Sitting on the Fence

“He has sat on the fence so long that iron has entered his soul”

Remember that time when you couldn’t really wear clothes from the children’s department anymore, but the junior’s department was still a little too mature? The time when you floated around in this gray, gap tween purgatory, lacking a grander identity.

That’s where I am at right now, only instead of not being able to find an outfit for the middle school dance, I can’t find the next move I am supposed to make in this journey we call young adulthood.

I realized the reason I am unable to move forward is because I am quite literally sitting on the fence in almost everything that I do. I have got one foot at my childhood home in North Carolina, and one in my new home in Athens. I have one foot in law school applications and one filling out applications for a career in PR. I have one foot telling me to grow up and take on the responsibility and one telling me to stay a kid as long as I can. I am perched so high upon the fence, that my humpty dumpty moment is approaching inevitably.

I am sitting on the fence, because I thought from up here I could get a good look at my different landscapes, and hopefully be able to make the right decision. That’s not how it works though. When you perch yourself up on a fence, you get just a distant, skewed perspective on what is around you. To get a real view, you have got to dive right in and take everything in from experience.

That is what I have got to do. Just pick a side. Dive in. Experience. Learn. Grow. Learn some more.

Honestly, anything has got to be better than sitting in the middle. So that is my vow, stop teetering on the fence of indecisiveness and lunge off onto a side. What’s the worst that can happen?  So I don’t like a side, I can just climb back over and try out something else.

 

 

 

Child’s Pose

Lately I have been thinking a lot about how my newly entered “adult” life never seems to let up, just throwing one challenge after another – leaving me anxious and on edge. So last week I tried to find a few moments in my relentless schedule to take a chance to do some yoga.  I went through the series of Bikram poses growing tired and sore from the exercise that I had strayed one for too long, and was relieved when I eventually settled into child’s pose.

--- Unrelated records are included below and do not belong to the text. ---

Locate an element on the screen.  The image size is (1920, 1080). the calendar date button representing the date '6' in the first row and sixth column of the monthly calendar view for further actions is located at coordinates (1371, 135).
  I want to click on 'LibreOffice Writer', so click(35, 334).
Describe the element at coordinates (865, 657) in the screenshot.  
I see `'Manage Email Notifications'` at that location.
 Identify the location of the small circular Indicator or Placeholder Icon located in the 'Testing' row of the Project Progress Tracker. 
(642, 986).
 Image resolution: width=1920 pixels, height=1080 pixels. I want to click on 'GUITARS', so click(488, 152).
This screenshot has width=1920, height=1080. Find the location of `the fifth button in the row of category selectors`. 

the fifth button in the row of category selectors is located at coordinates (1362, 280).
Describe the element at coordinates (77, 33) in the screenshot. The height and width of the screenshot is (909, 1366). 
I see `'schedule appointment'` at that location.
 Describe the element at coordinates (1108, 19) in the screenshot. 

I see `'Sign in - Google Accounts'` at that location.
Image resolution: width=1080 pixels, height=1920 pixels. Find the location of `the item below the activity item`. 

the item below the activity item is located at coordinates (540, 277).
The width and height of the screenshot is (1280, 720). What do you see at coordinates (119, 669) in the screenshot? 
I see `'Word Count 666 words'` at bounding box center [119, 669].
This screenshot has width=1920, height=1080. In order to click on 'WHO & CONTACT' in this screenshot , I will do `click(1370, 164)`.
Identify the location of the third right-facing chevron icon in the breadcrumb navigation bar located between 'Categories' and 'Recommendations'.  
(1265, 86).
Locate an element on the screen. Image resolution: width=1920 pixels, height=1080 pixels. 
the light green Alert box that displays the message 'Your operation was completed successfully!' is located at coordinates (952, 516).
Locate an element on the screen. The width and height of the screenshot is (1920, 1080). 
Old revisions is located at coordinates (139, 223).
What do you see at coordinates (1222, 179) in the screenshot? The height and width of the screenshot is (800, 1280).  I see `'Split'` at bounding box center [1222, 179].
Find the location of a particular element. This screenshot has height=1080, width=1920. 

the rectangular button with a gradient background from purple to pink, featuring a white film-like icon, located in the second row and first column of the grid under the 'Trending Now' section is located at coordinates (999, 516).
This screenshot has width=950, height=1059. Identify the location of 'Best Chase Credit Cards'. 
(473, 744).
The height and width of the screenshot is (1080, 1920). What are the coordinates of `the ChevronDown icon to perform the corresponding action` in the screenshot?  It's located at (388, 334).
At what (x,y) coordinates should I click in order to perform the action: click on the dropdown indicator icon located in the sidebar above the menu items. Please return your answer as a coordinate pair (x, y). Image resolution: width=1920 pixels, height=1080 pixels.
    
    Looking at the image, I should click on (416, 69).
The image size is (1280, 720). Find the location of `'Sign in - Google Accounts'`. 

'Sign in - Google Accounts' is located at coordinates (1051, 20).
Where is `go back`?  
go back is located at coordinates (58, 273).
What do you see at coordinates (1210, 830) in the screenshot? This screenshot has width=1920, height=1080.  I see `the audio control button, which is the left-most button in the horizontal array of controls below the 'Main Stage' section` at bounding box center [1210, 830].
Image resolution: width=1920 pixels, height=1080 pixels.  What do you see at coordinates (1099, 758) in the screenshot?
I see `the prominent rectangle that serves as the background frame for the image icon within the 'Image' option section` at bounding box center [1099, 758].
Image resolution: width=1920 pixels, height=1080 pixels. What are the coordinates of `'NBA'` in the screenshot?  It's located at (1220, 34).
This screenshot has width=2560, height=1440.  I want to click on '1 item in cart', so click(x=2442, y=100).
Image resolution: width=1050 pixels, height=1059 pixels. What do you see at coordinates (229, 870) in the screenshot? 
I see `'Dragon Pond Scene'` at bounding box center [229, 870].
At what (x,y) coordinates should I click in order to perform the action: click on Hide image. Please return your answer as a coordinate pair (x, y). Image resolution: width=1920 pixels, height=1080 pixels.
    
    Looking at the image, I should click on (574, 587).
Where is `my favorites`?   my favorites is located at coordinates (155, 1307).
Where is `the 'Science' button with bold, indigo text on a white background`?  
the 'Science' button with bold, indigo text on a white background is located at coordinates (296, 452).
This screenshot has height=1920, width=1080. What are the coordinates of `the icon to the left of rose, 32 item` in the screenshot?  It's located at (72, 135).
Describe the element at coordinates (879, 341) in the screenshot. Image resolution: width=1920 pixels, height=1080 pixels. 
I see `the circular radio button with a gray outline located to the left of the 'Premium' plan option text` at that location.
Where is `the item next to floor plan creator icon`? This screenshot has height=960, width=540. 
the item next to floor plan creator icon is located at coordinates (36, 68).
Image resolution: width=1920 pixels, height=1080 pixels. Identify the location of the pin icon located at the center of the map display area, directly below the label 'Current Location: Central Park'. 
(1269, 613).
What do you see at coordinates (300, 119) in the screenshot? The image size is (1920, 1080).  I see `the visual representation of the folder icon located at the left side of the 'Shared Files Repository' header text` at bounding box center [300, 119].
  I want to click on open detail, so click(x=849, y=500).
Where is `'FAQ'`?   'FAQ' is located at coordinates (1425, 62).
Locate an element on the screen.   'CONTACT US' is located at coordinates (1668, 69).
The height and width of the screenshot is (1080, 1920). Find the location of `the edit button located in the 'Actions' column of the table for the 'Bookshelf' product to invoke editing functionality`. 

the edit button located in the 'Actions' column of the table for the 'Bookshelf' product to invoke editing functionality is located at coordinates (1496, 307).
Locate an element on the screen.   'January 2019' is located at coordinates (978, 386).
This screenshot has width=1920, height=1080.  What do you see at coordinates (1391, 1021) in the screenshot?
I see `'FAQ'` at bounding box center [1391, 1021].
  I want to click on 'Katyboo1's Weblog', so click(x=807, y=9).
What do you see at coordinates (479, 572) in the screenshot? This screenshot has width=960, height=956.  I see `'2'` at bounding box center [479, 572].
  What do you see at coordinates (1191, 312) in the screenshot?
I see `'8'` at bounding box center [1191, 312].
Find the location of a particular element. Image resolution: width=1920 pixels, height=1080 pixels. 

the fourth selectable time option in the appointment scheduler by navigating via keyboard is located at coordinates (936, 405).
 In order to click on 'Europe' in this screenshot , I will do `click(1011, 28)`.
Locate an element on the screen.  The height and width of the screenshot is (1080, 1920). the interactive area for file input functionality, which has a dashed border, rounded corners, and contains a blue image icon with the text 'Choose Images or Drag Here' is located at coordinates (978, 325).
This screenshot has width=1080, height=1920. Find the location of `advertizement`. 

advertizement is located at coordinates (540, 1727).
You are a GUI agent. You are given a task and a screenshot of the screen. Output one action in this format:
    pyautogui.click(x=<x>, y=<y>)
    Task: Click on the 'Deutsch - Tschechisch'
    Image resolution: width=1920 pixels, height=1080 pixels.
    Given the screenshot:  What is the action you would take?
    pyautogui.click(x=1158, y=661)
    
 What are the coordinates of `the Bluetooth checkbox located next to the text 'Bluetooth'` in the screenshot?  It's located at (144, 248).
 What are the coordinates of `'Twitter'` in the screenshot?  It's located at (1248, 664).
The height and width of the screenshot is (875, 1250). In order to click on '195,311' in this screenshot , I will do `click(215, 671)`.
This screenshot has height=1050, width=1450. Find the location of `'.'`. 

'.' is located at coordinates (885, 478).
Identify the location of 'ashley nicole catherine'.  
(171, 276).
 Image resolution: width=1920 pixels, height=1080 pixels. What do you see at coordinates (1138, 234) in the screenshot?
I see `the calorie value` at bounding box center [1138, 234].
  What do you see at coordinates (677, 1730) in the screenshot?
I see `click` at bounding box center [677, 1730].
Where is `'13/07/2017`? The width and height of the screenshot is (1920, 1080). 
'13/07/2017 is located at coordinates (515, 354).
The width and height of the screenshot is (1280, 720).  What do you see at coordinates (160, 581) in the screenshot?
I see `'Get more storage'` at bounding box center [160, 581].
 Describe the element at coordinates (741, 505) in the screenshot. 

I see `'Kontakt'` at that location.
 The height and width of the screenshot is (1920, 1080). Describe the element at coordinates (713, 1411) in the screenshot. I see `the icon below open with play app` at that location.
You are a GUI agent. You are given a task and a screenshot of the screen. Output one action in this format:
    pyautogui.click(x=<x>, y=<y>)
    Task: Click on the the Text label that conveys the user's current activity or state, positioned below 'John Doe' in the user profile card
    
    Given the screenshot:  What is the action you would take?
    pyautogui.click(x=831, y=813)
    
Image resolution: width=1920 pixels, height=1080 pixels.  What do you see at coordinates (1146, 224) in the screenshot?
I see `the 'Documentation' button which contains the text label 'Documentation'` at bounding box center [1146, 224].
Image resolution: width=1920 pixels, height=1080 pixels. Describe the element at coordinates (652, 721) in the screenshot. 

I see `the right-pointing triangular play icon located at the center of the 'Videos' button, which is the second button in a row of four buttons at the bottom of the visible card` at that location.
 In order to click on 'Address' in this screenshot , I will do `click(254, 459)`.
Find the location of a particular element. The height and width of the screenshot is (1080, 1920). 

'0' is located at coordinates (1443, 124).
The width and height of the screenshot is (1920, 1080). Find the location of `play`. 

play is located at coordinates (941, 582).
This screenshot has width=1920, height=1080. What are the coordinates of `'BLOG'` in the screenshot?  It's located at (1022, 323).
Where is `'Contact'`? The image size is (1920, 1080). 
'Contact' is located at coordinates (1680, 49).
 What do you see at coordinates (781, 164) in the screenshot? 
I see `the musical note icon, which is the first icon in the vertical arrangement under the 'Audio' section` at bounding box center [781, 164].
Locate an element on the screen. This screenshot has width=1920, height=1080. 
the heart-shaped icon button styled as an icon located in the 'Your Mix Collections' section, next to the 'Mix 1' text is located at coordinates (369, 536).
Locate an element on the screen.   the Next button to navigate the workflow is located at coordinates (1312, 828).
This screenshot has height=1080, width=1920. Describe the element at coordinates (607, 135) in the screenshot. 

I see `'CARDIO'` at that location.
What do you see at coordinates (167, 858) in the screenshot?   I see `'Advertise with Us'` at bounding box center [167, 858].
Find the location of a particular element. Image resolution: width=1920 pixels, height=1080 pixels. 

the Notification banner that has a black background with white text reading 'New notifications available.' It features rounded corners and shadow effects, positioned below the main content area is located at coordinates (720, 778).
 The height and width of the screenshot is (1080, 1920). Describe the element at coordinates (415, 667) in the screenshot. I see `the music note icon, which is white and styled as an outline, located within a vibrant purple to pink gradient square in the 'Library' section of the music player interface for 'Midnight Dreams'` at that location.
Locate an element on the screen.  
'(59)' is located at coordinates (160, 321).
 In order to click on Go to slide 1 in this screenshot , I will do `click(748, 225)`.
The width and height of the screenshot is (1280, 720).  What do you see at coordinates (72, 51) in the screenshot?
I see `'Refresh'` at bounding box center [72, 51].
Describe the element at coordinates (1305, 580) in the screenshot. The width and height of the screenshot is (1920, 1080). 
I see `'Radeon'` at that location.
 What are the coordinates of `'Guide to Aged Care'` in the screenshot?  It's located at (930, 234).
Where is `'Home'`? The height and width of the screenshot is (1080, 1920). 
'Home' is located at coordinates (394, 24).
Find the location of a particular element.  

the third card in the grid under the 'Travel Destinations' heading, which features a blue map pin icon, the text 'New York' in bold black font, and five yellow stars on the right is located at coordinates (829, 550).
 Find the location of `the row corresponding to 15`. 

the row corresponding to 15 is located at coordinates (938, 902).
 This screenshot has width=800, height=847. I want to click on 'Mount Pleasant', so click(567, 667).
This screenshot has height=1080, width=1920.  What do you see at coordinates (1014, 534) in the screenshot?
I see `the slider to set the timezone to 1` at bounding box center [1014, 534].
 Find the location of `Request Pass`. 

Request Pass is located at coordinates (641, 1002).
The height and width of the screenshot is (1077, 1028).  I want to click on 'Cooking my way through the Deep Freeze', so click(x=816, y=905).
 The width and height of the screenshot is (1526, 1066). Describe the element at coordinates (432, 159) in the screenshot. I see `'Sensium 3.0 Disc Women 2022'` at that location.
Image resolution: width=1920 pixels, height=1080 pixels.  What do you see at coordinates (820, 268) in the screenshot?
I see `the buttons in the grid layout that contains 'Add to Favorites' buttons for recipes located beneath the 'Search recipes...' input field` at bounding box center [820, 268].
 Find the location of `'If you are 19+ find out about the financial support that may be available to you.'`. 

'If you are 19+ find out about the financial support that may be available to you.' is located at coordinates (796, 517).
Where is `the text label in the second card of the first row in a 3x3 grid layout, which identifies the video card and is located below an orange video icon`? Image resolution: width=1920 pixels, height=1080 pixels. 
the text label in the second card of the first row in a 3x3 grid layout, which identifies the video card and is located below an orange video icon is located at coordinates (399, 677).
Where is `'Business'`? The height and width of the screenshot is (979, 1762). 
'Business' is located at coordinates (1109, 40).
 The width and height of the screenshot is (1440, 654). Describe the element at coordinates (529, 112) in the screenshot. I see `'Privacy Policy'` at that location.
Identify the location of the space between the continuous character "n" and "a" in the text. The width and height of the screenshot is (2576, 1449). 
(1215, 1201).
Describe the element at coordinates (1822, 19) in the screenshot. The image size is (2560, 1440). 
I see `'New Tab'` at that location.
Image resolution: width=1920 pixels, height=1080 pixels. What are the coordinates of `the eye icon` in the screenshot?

As a sat there lying on the ground with my arms outstretched and my body sinking into the floor I thought about how satisfying sitting there in that moment was. Sitting there in child’s pose is where I came to the realization that that very moment represented the approach I needed to be taking in my hectic life. Child’s pose is not particularly special on its own, if you were to rest in the pose right now there would be nothing stand out or spectacularly relaxing about the moment. But after a rigorous hour of challenging poses and pushing your limits, Child’s pose offers a moment of refuge and peace that awards you for the hour of hard work.

That is life I realized. Finding complete and utter peace in the smallest moments, knowing that those moments are only satisfying because of all the hard work that lead up to them. Life is no longer about waiting for the light at the end of the tunnel, its about enjoying the tiny beacons of light along the way and knowing that you are chugging always forward to the next destination. A cup of coffee on the walk to class. Lunch with a friend you haven’t talked to in a while. A manicure. These are the child’s poses that I have been overlooking lately. The precious moments of reprieve amidst the insanity of this crazy, wonderful, scary, life. These moments may be fleeting, but remember that they are only powerful because of all of the hard work that preceded them.

In the sweetness of friendship let there be laughter, and sharing of pleasures. For in the dew of little things the heart finds its morning and is refreshed.